Gabon : une loi pour contraindre les réseaux sociaux à un ancrage local
Le Gabon entend imposer ses propres règles aux géants américains et chinois du Web. Réuni à Libreville, le Sénat a étudié un projet de loi porté par l’exécutif, visant à encadrer strictement l’activité des réseaux sociaux sur le territoire. Ce texte ambitionne de combler un vide juridique dénoncé depuis longtemps par les autorités et la société civile. Pour y parvenir, le gouvernement mise sur une obligation clé : chaque grande plateforme étrangère devra désigner un représentant légal résidant au Gabon.
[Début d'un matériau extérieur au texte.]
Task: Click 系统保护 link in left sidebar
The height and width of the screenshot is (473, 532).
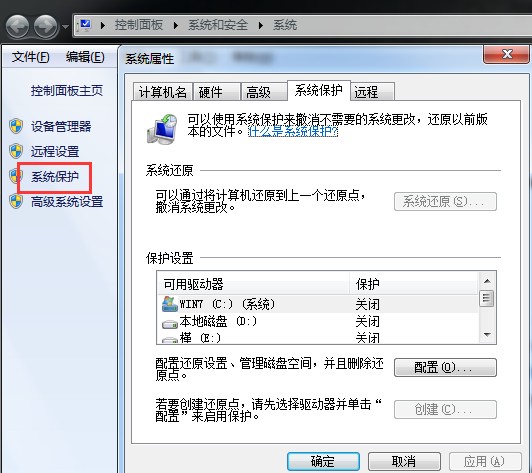Action: tap(55, 176)
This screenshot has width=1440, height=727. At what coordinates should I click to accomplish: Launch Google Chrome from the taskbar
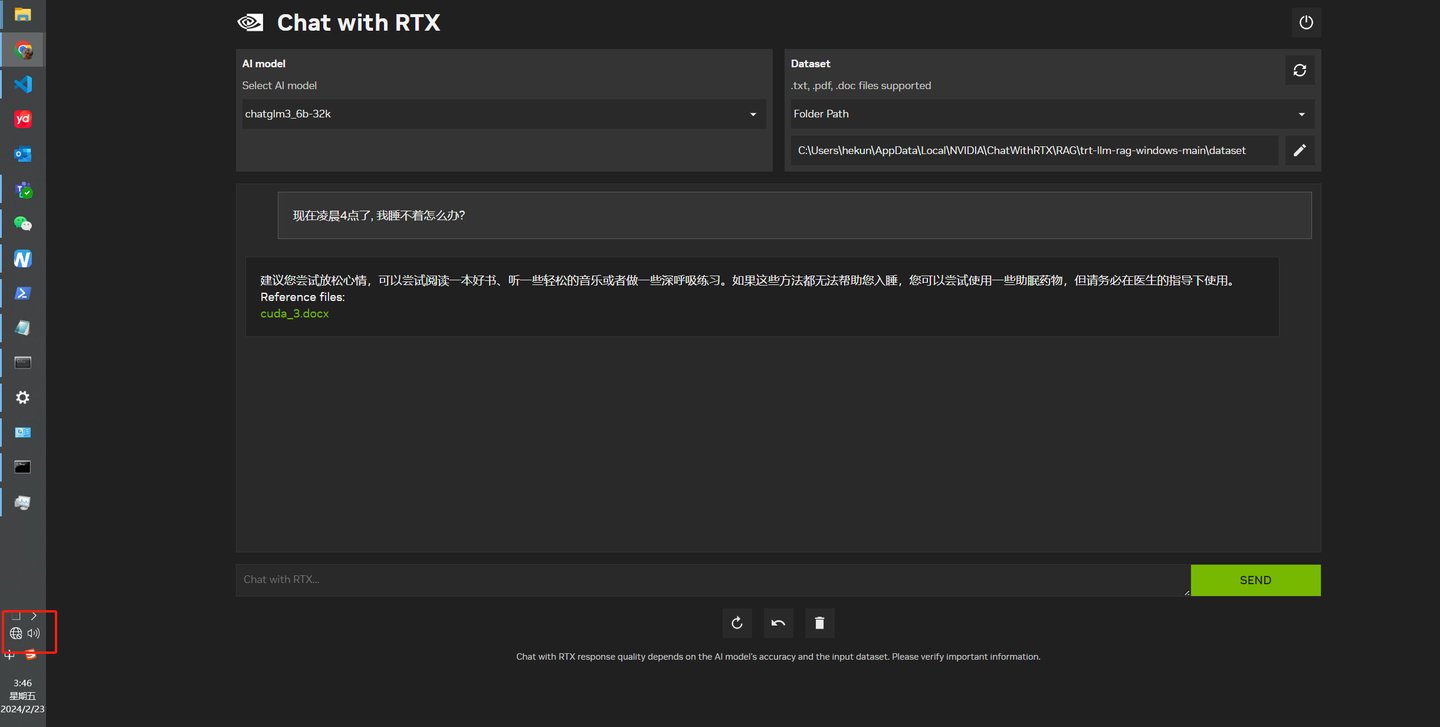[22, 49]
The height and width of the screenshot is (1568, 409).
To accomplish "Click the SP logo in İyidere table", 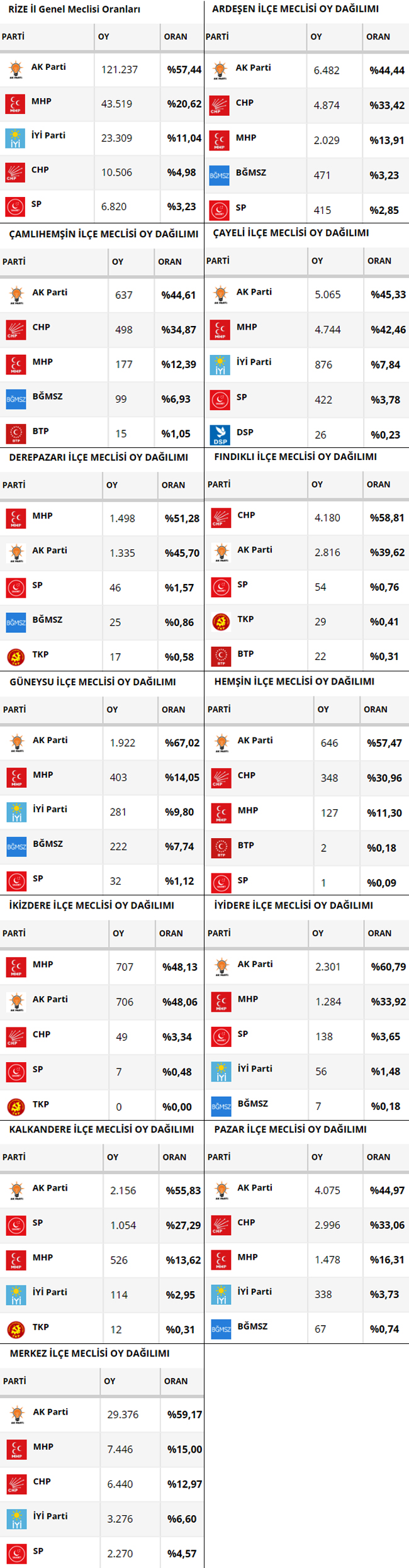I will pos(221,1036).
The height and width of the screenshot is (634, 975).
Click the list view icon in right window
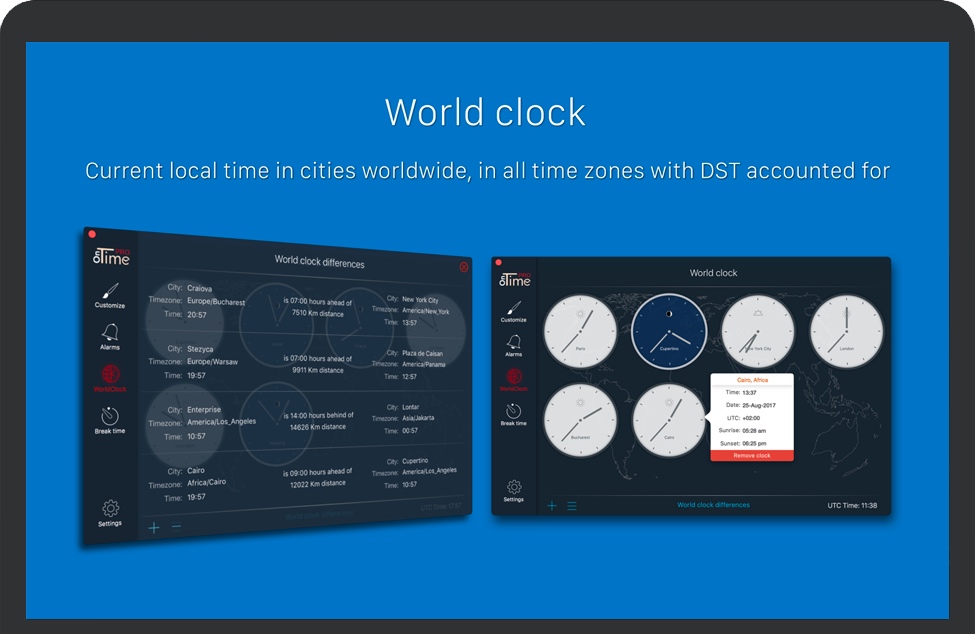572,506
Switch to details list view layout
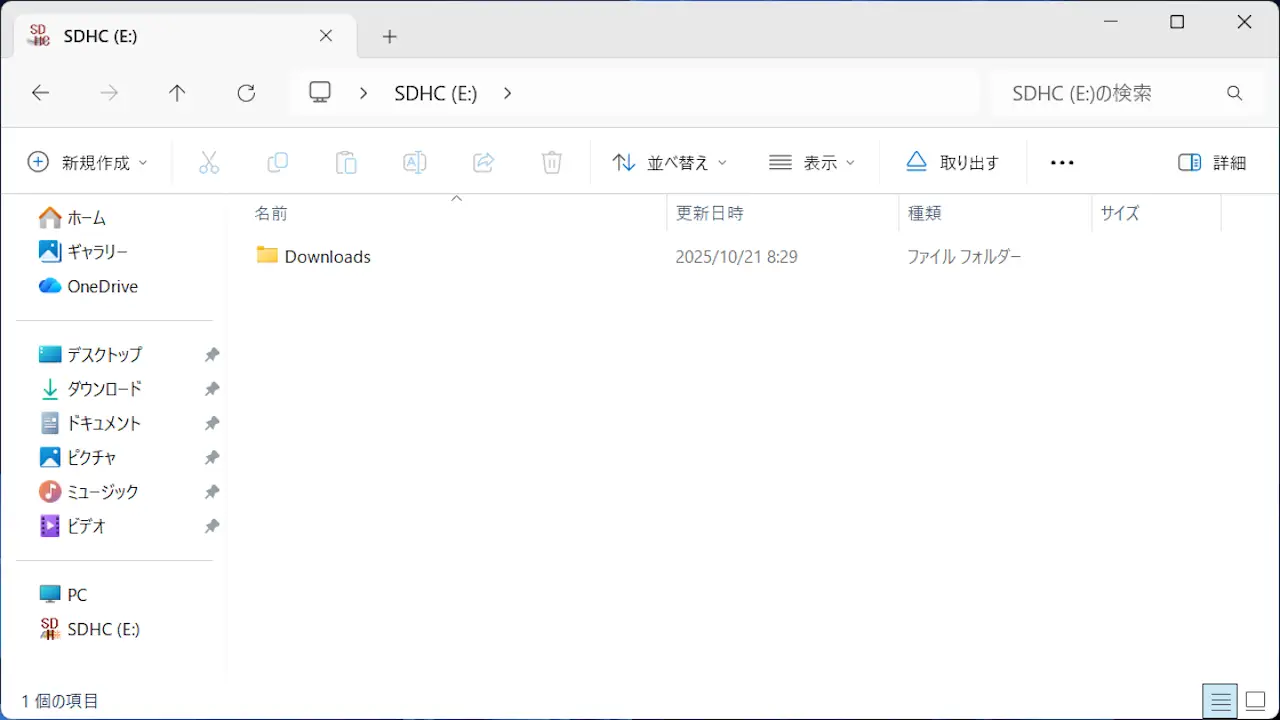 tap(1220, 702)
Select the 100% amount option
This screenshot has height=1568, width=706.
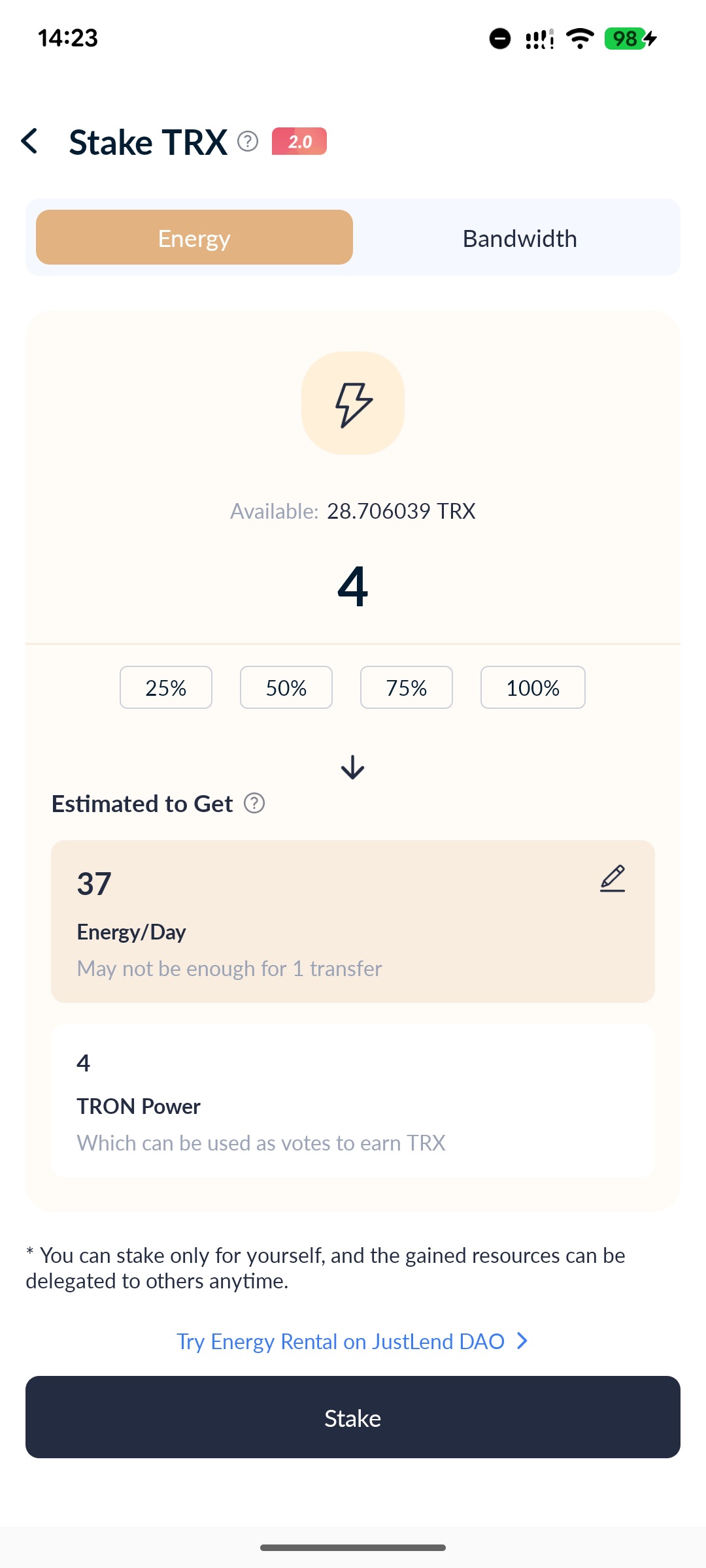coord(533,687)
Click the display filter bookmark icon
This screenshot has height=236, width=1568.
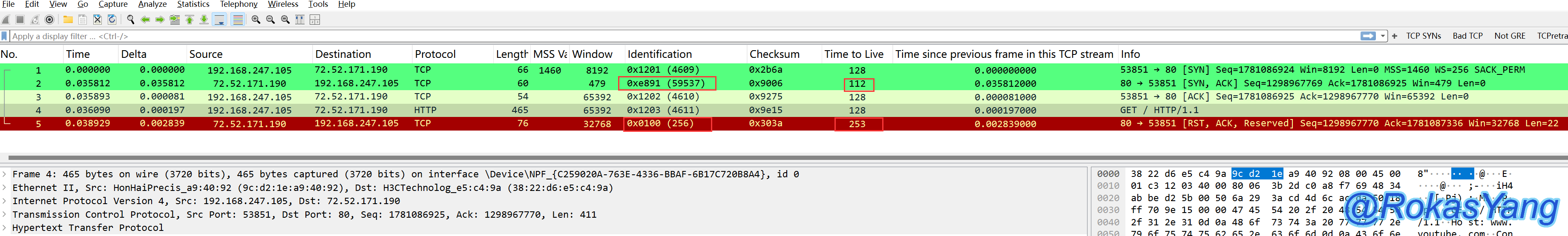[x=5, y=36]
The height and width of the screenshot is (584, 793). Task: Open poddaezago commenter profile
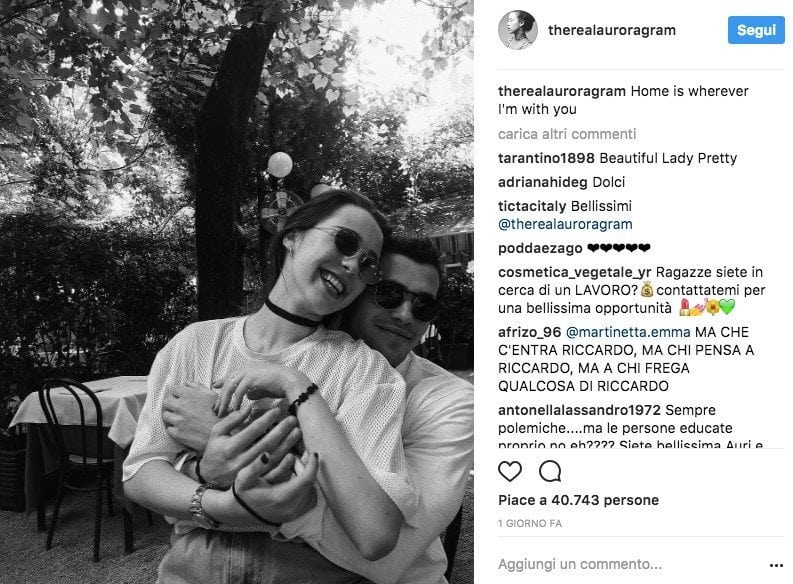point(540,248)
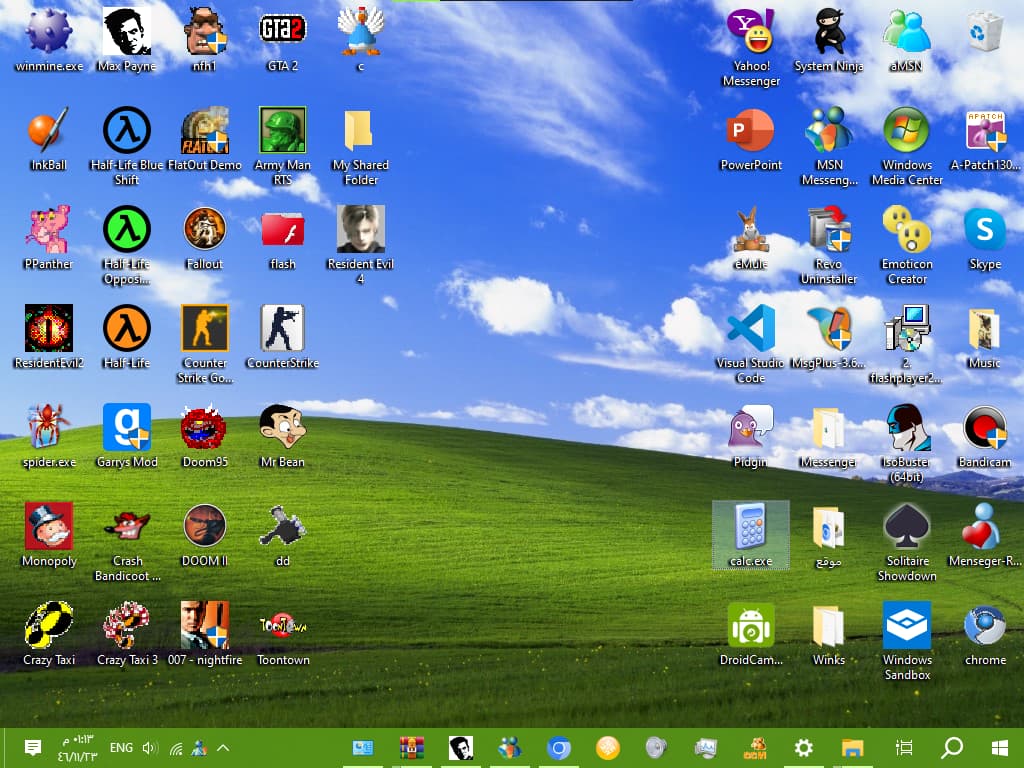
Task: Open the Settings gear in taskbar
Action: click(803, 748)
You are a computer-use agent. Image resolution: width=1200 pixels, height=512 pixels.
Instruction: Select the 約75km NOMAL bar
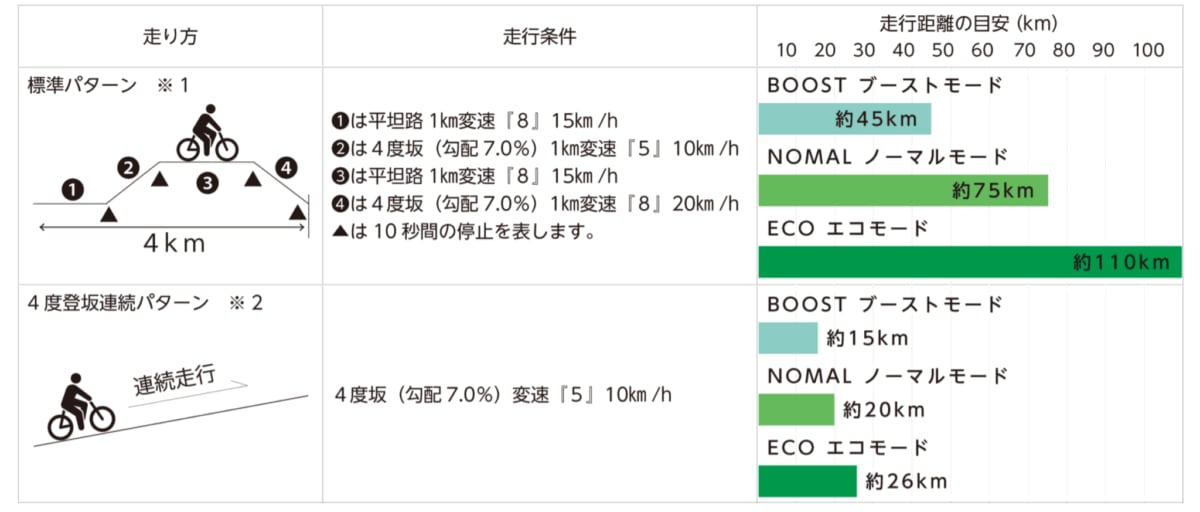click(x=902, y=190)
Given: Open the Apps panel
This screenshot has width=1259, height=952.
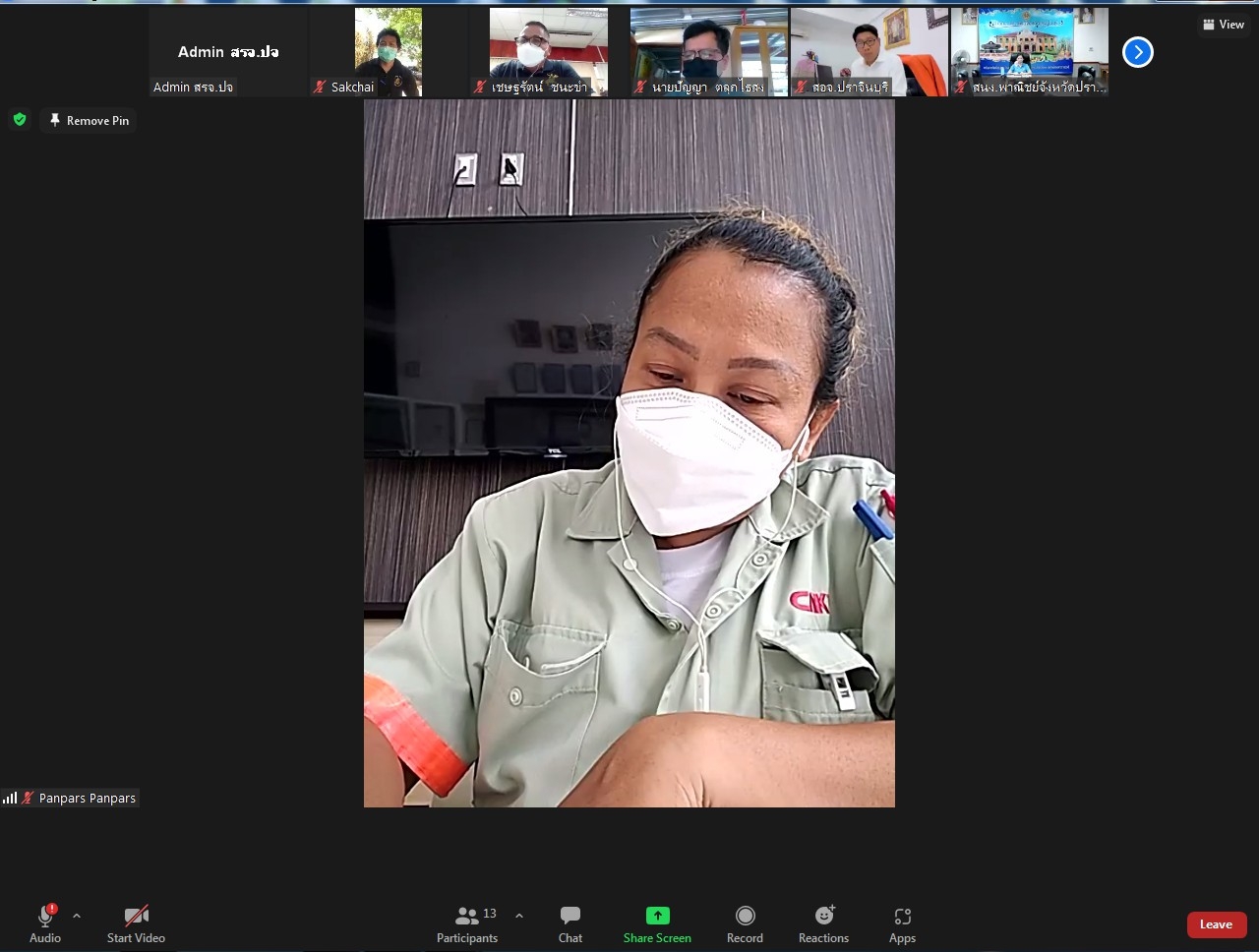Looking at the screenshot, I should [902, 923].
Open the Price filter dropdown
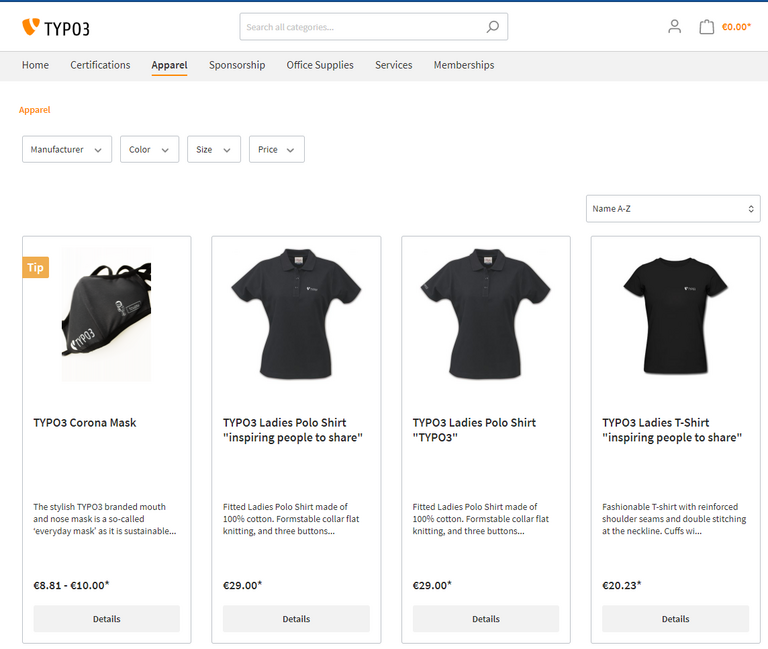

Jusqu’à présent, des plateformes comme TikTok, Facebook ou X (anciennement Twitter) opéraient dans le pays sans aucun interlocuteur officiel sur place. Cette situation entravait le dialogue institutionnel, qu’il s’agisse de demandes judiciaires, de modération de contenus ou de cybersécurité. En exigeant un mandataire local, Libreville cherche à rééquilibrer un rapport de force historiquement déséquilibré, s’inspirant des régulations déjà strictes du Brésil ou de l’Union européenne.
Cette offensive se déroule dans un contexte national très particulier. Depuis février 2025, le gouvernement a coupé ou restreint l’accès aux réseaux à plusieurs reprises pour des motifs d’ordre public. Mais face à ces blocages, les internautes gabonais ont massivement adopté les VPN (réseaux privés virtuels), contournant habilement la censure et rendant les mesures étatiques en partie inefficaces.
Entre sécurité publique et libertés fondamentales
Pour les partisans de la loi, l’objectif est d’asseoir une véritable souveraineté numérique, calquée sur les initiatives du Nigeria ou du Kenya. Au Palais du Sénat, les arguments avancés oscillent entre la protection des mineurs, la lutte contre les discours haineux et la désinformation.
Cependant, le projet suscite des critiques au sein de la société civile. Beaucoup craignent que cet arsenal législatif ne devienne un outil de censure pour museler la liberté d’expression, un équilibre toujours fragile dans les transitions démocratiques africaines. Les observateurs attendent donc de voir quelle sera la sévérité des sanctions futures en cas de non-conformité.
Le défi de l’attractivité économique
La réussite de ce bras de fer dépendra de la réaction de Meta ou de ByteDance. Or, pour ces empires du Web, le marché gabonais et ses 2,5 millions d’habitants pèsent économiquement peu. Si la régulation s’avère trop rigide, elle pourrait refroidir les investisseurs technologiques, notamment dans le secteur des centres de données en Afrique centrale. À l’inverse, un cadre équilibré légitimerait Libreville sur la scène internationale. Les débats parlementaires montrent en tout cas que le pouvoir souhaite avancer rapidement.